The next step was to actually try and make some changes to it. The first couple of changes I made were very simple but all the same I thought I was doing amazing actually being able to change something for the better in a project of this size! All I was doing was changing the maximum amount of characters that could be entered into a text box. After I had made these changes I was given the task of automatically generating an email and populating it with a subject, a set of email addresses and with a body of text. 

My first lesson was a quick but informative lesson on databases. Derek and Todd ran me through how a database works, how they are linked together and how to call information from the database using queries. Once I had learnt that it was then time to try and pull everything I had learnt together and with a bit of help from Derek I managed to make the function that did exactly the right job that we wanted to achieve.
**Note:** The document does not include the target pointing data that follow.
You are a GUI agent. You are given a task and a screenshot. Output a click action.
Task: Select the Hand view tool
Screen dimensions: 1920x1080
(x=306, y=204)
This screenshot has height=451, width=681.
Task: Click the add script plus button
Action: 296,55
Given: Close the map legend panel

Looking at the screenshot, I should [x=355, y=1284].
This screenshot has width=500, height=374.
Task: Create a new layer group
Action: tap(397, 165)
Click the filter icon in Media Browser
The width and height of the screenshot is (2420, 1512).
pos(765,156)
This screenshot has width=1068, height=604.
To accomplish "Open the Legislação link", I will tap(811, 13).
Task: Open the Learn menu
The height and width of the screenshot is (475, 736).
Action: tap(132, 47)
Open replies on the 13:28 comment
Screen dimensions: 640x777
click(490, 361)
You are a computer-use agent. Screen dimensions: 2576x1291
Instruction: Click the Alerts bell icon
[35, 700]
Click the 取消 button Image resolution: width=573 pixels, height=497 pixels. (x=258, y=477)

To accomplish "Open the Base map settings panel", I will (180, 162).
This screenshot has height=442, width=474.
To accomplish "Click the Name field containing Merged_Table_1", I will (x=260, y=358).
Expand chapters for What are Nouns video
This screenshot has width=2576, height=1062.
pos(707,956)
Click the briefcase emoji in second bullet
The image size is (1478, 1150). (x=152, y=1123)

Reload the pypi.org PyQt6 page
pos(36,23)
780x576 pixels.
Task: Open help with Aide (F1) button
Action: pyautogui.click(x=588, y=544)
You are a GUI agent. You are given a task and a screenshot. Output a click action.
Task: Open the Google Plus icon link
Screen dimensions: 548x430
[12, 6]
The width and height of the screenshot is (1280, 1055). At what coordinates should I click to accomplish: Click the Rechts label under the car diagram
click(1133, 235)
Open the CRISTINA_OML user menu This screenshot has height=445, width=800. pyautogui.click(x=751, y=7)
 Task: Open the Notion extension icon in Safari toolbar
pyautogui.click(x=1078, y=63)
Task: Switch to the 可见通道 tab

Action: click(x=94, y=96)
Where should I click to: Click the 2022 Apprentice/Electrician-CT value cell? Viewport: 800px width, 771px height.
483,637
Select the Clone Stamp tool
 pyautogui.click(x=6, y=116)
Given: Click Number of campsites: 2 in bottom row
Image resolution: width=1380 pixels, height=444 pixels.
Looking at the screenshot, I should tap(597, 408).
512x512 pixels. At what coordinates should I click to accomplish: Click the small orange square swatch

I was so happy with the progress that we had made and that I had made a working function that would be largely beneficial to the company. 

This was not the end though. Although I had thought it was ready to be published and become part of the company’s in-house tool, I was wrong. We discussed making it into a HTML email. It was like being put back to square one again as I knew absolutely nothing about html emails. After doing some research and spending some time with Fiona we came up with the html email that we wanted to be in the body of the email. We then worked out that if we wanted to change the body of the email we didn’t want it to be hard coded into the function. We decided to make the function take the contents of a document which contained the body of the email so if we ever want to change the email we just had to replace what was in the document. 

So, there it was, my first big change to the company’s most important in-house administration tool. Needless to say I am very happy with what I have achieved over a short period of time and I can’t wait for what is next.

Needless to say, we're impressed with how much Joe has learnt since being with Objektum Solutions and proud to have him on the team!